Monday, March 26, 2007

Extracting fields from a file

Have you every wanted to extract a particular field from a flat file that was hundreds or thousands of lines long?

Now, I bet your saying, sure you could import the file into Excel, OpenOffice.org Spreadsheet or some other spreadsheet application, but what fun would that be. That would mean using your mouse, but your a keyboard kind-of-person. In addition, opening very large files may leave spreadsheet applications very sluggish.

So whats the alternative? AWK (or gawk). Awk is a command line program that can do just what you wish. For example, lets say that you wanted to extract all the full names from your system's /etc/passwd file. Now you could import the file in your favorite spreadsheet application, specify a delimiter, and wait for it to process, depending on the size of your passwd file. Alternatively, you could run the following awk command:

awk -F: '{print $5}' /etc/passswd

This command uses the '-F' flag to specify the semicolon as a delimiter. The 'print $5' section tells the program to print out the 5th field in the file. Finally /etc/passwd specifies the file to extract the field from.

Now I bet you are saying, so what? How did this help me at all, and why didn't I just use the spreadsheet? Well, not only did you not have to import the file into the spreadsheet program, but you can easily pipe the output of this program to other useful applications that allow you to accomplish what you need to. A quick example, is the ability to pipe the output through the 'sort' command which will then list the users full names in alphabetical order.

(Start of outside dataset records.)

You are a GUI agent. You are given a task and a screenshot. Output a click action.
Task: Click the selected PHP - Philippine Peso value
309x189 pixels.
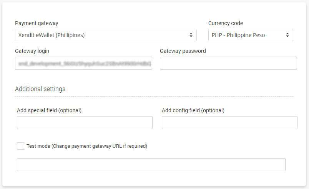click(238, 35)
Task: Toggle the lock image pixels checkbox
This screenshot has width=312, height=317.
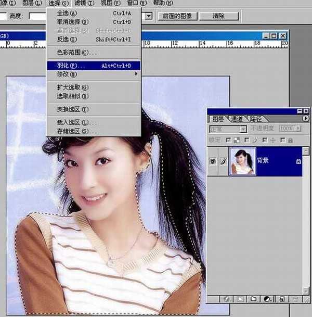Action: pos(246,140)
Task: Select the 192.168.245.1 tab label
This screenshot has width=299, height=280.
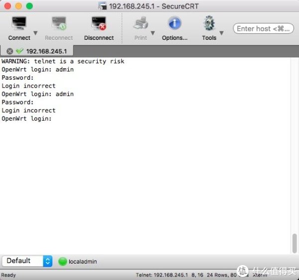Action: point(46,51)
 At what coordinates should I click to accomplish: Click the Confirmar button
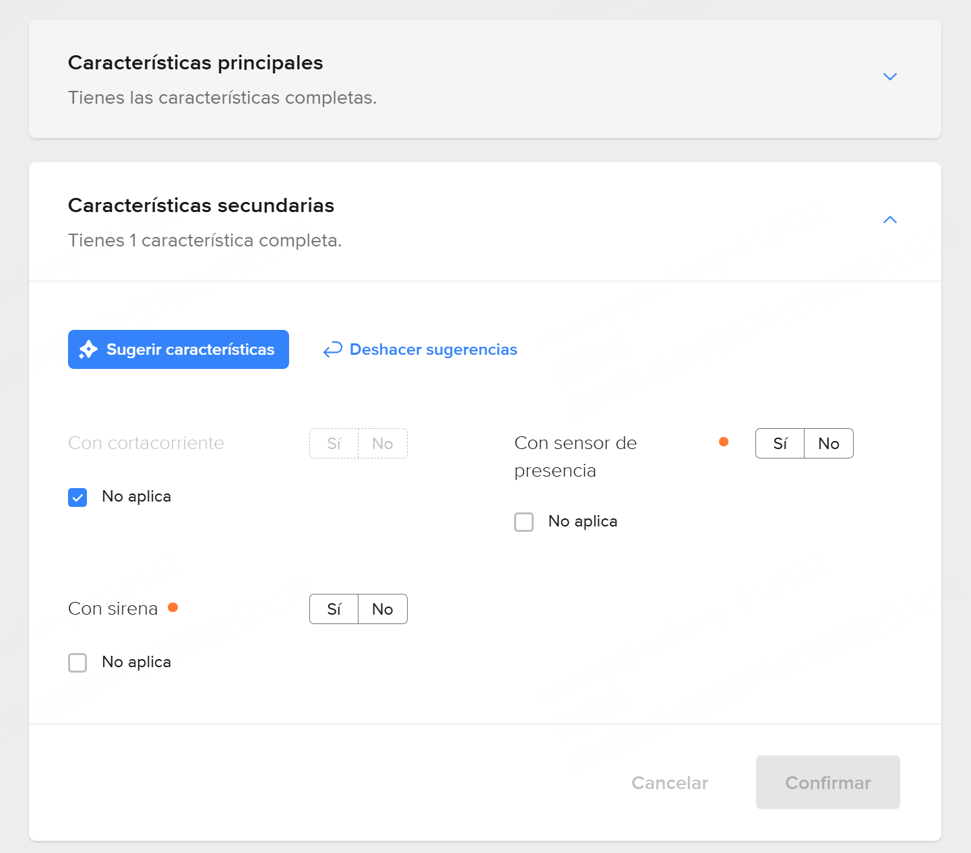(827, 782)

Still not convinced that this was easier than opening your precious spreadsheet application. When you are referencing a data source that changes often, such as the passwd file on high usage *nix systems, awk definitely pulls its weight. You could easily setup an alias, or a shell script to execute the command for you, and now you can simply type a few characters and hit enter as opposed to fiddling with your spreadsheet, waiting for it to import the data, and dealing with the slow responsiveness as all your system memory is used up.

Give it a try.

1 comment:

Anonymous said...

Good timely reminder of just how good the command line apps can be! Awk is one of those utilities I know little about, but it's always in my "top ten of things I need to learn about". Never no. 1 unfortunately though!!